In fin dei conti, come diceva Nabokov: "un’onda che si infrange non può spiegare tutto il mare". Per comprenderlo bisogna viverlo. E quale modo migliore se non attraverso la salvaguardia di chi lo abita? Per questo l'occhio di Gazzetta Tv oggi vi porta alla scoperta del mondo delle tartarughe caretta caretta.
Si tratta della tartaruga marina più comune del mar Mediterraneo. Fortemente minacciata in tutto il bacino del Mediterraneo, la specie è diffusa in molti mari del mondo: oltre che negli oceani Atlantico, Indiano e Pacifico, si può trovare nel mar Nero. Respira con il naso, con la bocca, e con un buco che si trova nella parte anteriore del corpo. Grazie al Centro recupero tartarughe marine del Wwf di Molfetta abbiamo documentato come funziona il salvataggio di questi meravigliosi esemplari.

----------------

- [DETTAGLI ESERCIZIO] Prosegui il testo sulle tartarughe caretta caretta dal punto in cui si interrompe. Le righe qui sotto non hanno alcun legame con il testo.

[Record tratti da un dataset]
----------------

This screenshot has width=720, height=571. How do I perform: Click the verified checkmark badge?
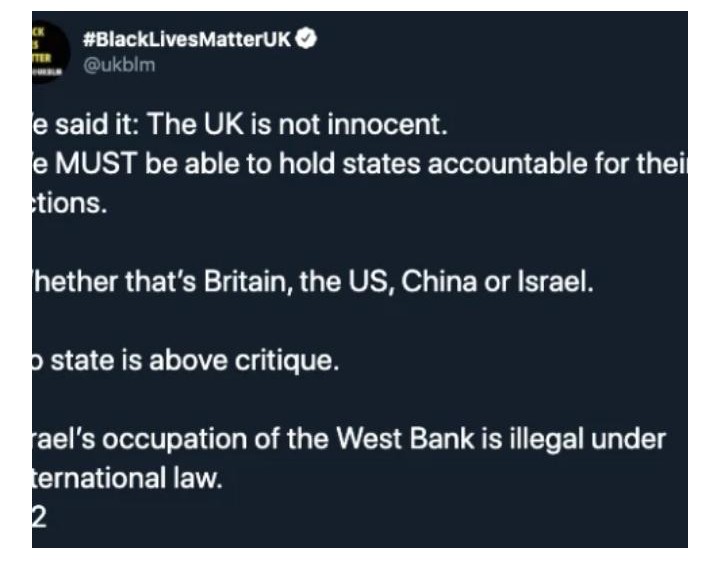point(306,39)
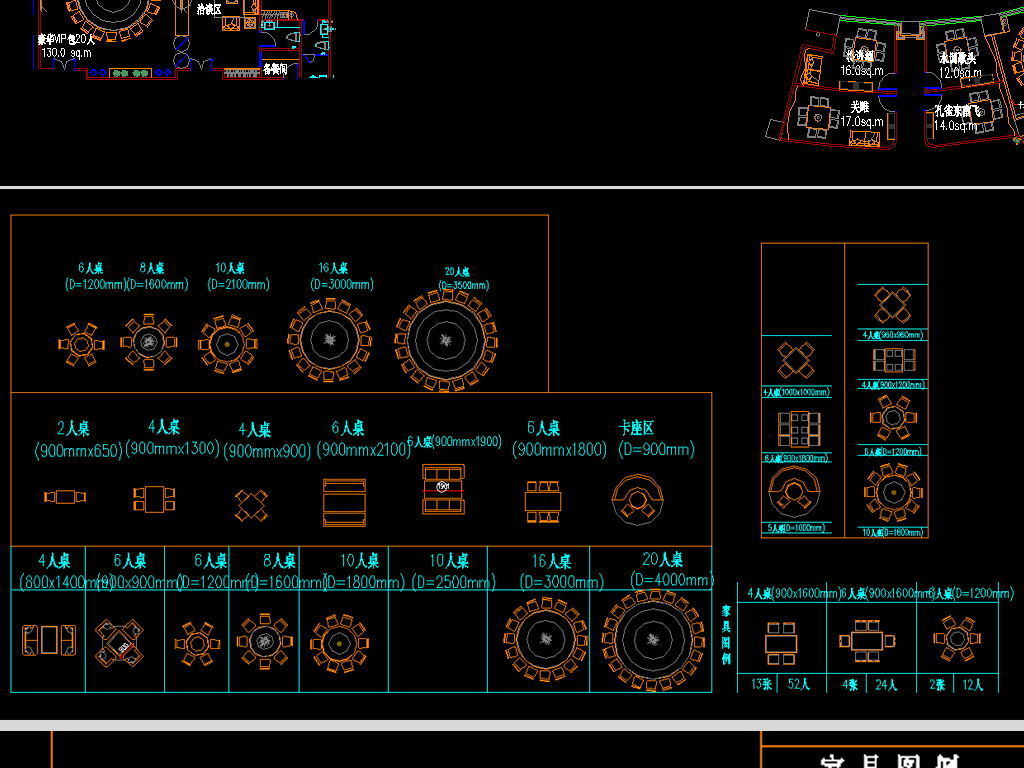Select the 4人桌 800x1400 booth table symbol

49,639
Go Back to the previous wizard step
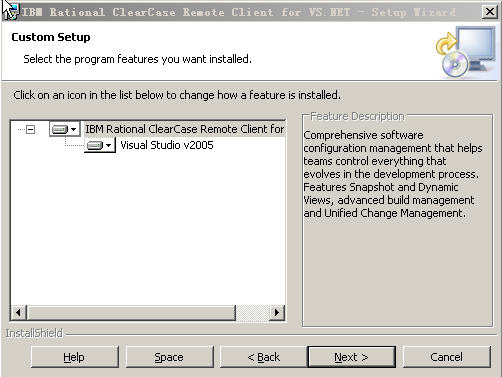502x377 pixels. coord(263,357)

----------------

- [SOLUZIONE]
La catena è semplice e ben rodata: i pescatori che recuperano le tartarughe in mare, rimaste impigliate nelle reti, le consegnano al Wwf che le porta al Sea Turtle Hospital dell'Università di Veterinaria Bari, nelle sapienti mani dall'equipe di ricercatori del Dipartimento di Medicina Veterinaria dell’Università di Bari, coordinato dal prof. Antonio Di Bello che le sottopone a un vero e proprio check up completo.
Se sono ferite o malate rimangono in struttura, se invece non hanno particolari problemi vengono immediatamente liberate in mare, non prima di essere "mappate" con una targhetta che contiene una sorta di microchip che permetterà loro di essere monitorate lungo tutta la loro vita in mare. Il tutto è coadiuvato anche dall'importante supporto della Guardia Costiera e della Capitaneria di Porto e dalla Lega Navale di Trani che fa da ponte tra gli attori in campo per questo tipo di attività di primo soccorso.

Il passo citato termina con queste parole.